--- start of QUOTED PASSAGE ---

Hacker News new | past | comments | ask | show | jobs | submit login

I would not have though to use this formula. The sum of the integers grows as the square of n so if n is anything but small you will overflow and get an erroneous answer.

This interview question has everything bad imo: no practical uses, test knowledge of math formulas (which every math/CS major would have but none of the self learning folks). It’s very easy to stress and fail when given such a test, and even already knowing I would have tried something else because of the overflow.




Let’s not overthink this. Microsoft is using this test as a low-pass filter to get rid of candidates who would:

- not find any answer in a few minutes

- find a wrong answer and argue about it in an obnoxious way

Any reasonable answer would probably do.

You would probably get more brownie points for asking what you need to optimize for (compute, storage) than providing what seems to be the best solution (using the sum trick).


Exactly. It’s basically fizzbuzz. The fact that he thought about this in advance and had an answer ready to explain is also a green flag for such an early filter.


Yes, it's a question with a silly trick. Completely useless if one knows the answer, hard to spot if the person feigns struggle.

Although, n•(n+1)/2 formula is not necessary. One can start with an xor sum and find the duplicate by xor adding elements again. This is another silly trick.


That’s a very elegant solution. Hard looking problems that had simple, trick solutions were called Jewish Problems at the entrance of some universities.

--- end of QUOTED PASSAGE ---

* **WHAT NEEDS TO BE DONE**
In the thread about the interview question, the paragraph that begins "This interview question has everything bad" lists several faults with it. List each fault.

--- start of SOURCE DATA ---

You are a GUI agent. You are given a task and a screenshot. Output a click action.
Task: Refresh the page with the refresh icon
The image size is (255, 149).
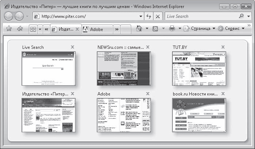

--- end of SOURCE DATA ---

* **OUTPUT BELOW**
- It has no practical uses.
- It tests knowledge of math formulas, which every math/CS major would have but none of the self-learning folks.
- It is very easy to stress and fail when given such a test.